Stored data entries
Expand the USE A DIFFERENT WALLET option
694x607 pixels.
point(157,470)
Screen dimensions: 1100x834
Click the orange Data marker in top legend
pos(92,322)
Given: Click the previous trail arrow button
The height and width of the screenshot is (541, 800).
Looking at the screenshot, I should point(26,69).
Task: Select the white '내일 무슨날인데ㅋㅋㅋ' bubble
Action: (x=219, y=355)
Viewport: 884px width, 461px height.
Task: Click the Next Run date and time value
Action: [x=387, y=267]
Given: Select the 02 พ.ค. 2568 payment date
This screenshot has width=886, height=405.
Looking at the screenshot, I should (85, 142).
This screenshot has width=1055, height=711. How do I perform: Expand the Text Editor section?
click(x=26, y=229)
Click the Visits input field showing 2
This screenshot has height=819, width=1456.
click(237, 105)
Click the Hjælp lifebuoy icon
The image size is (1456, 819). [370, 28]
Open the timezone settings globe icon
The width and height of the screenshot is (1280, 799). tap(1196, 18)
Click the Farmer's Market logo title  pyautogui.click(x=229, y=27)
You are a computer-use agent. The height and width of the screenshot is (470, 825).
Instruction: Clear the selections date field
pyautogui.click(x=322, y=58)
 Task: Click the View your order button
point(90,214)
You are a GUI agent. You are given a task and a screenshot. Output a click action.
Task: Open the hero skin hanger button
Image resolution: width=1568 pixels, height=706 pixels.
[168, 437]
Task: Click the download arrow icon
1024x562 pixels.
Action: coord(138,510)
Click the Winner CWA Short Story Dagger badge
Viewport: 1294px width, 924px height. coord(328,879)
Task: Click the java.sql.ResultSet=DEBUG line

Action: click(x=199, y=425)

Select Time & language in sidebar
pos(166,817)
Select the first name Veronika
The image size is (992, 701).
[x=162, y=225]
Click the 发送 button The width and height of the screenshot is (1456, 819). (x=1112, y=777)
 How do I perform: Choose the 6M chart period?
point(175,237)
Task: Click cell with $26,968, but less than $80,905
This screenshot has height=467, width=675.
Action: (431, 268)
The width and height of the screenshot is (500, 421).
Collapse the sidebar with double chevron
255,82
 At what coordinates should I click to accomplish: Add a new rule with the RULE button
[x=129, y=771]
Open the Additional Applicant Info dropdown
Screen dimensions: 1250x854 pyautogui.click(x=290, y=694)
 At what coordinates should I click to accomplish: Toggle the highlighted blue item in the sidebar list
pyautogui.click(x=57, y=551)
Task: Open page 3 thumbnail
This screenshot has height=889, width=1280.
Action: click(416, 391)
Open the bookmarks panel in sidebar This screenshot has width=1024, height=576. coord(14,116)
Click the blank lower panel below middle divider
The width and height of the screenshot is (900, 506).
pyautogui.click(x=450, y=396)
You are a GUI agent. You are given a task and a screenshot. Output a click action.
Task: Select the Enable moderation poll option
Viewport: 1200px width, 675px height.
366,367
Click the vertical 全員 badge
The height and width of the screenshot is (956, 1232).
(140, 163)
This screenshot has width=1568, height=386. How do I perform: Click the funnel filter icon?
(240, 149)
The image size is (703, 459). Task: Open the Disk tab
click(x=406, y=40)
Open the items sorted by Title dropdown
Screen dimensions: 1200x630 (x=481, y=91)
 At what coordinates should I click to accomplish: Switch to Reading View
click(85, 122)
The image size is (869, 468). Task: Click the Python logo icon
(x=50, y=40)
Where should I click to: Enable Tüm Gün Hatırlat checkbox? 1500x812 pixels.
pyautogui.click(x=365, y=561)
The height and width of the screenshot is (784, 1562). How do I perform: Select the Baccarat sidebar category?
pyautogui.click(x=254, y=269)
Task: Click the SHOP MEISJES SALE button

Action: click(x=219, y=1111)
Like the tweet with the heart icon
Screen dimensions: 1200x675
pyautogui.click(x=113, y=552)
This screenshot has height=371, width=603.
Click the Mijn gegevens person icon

- [Brief]: Write every record out again, letter for letter.

- [Written reply]:
Expand the USE A DIFFERENT WALLET option
694x607 pixels.
point(157,470)
Screen dimensions: 1100x834
Click the orange Data marker in top legend
pos(92,322)
Given: Click the previous trail arrow button
The height and width of the screenshot is (541, 800).
Looking at the screenshot, I should point(26,69).
Task: Select the white '내일 무슨날인데ㅋㅋㅋ' bubble
Action: (x=219, y=355)
Viewport: 884px width, 461px height.
Task: Click the Next Run date and time value
Action: [x=387, y=267]
Given: Select the 02 พ.ค. 2568 payment date
This screenshot has width=886, height=405.
Looking at the screenshot, I should (85, 142).
This screenshot has width=1055, height=711. How do I perform: Expand the Text Editor section?
click(x=26, y=229)
Click the Visits input field showing 2
This screenshot has height=819, width=1456.
click(237, 105)
Click the Hjælp lifebuoy icon
The image size is (1456, 819). [370, 28]
Open the timezone settings globe icon
The width and height of the screenshot is (1280, 799). tap(1196, 18)
Click the Farmer's Market logo title  pyautogui.click(x=229, y=27)
You are a computer-use agent. The height and width of the screenshot is (470, 825).
Instruction: Clear the selections date field
pyautogui.click(x=322, y=58)
 Task: Click the View your order button
point(90,214)
You are a GUI agent. You are given a task and a screenshot. Output a click action.
Task: Open the hero skin hanger button
Image resolution: width=1568 pixels, height=706 pixels.
[168, 437]
Task: Click the download arrow icon
1024x562 pixels.
Action: coord(138,510)
Click the Winner CWA Short Story Dagger badge
Viewport: 1294px width, 924px height. coord(328,879)
Task: Click the java.sql.ResultSet=DEBUG line

Action: click(x=199, y=425)

Select Time & language in sidebar
pos(166,817)
Select the first name Veronika
The image size is (992, 701).
[x=162, y=225]
Click the 发送 button The width and height of the screenshot is (1456, 819). (x=1112, y=777)
 How do I perform: Choose the 6M chart period?
point(175,237)
Task: Click cell with $26,968, but less than $80,905
This screenshot has height=467, width=675.
Action: (431, 268)
The width and height of the screenshot is (500, 421).
Collapse the sidebar with double chevron
255,82
 At what coordinates should I click to accomplish: Add a new rule with the RULE button
[x=129, y=771]
Open the Additional Applicant Info dropdown
Screen dimensions: 1250x854 pyautogui.click(x=290, y=694)
 At what coordinates should I click to accomplish: Toggle the highlighted blue item in the sidebar list
pyautogui.click(x=57, y=551)
Task: Open page 3 thumbnail
This screenshot has height=889, width=1280.
Action: click(416, 391)
Open the bookmarks panel in sidebar This screenshot has width=1024, height=576. coord(14,116)
Click the blank lower panel below middle divider
The width and height of the screenshot is (900, 506).
pyautogui.click(x=450, y=396)
You are a GUI agent. You are given a task and a screenshot. Output a click action.
Task: Select the Enable moderation poll option
Viewport: 1200px width, 675px height.
366,367
Click the vertical 全員 badge
The height and width of the screenshot is (956, 1232).
(140, 163)
This screenshot has width=1568, height=386. How do I perform: Click the funnel filter icon?
(240, 149)
The image size is (703, 459). Task: Open the Disk tab
click(x=406, y=40)
Open the items sorted by Title dropdown
Screen dimensions: 1200x630 (x=481, y=91)
 At what coordinates should I click to accomplish: Switch to Reading View
click(85, 122)
The image size is (869, 468). Task: Click the Python logo icon
(x=50, y=40)
Where should I click to: Enable Tüm Gün Hatırlat checkbox? 1500x812 pixels.
pyautogui.click(x=365, y=561)
The height and width of the screenshot is (784, 1562). How do I perform: Select the Baccarat sidebar category?
pyautogui.click(x=254, y=269)
Task: Click the SHOP MEISJES SALE button

Action: click(x=219, y=1111)
Like the tweet with the heart icon
Screen dimensions: 1200x675
pyautogui.click(x=113, y=552)
This screenshot has height=371, width=603.
Click the Mijn gegevens person icon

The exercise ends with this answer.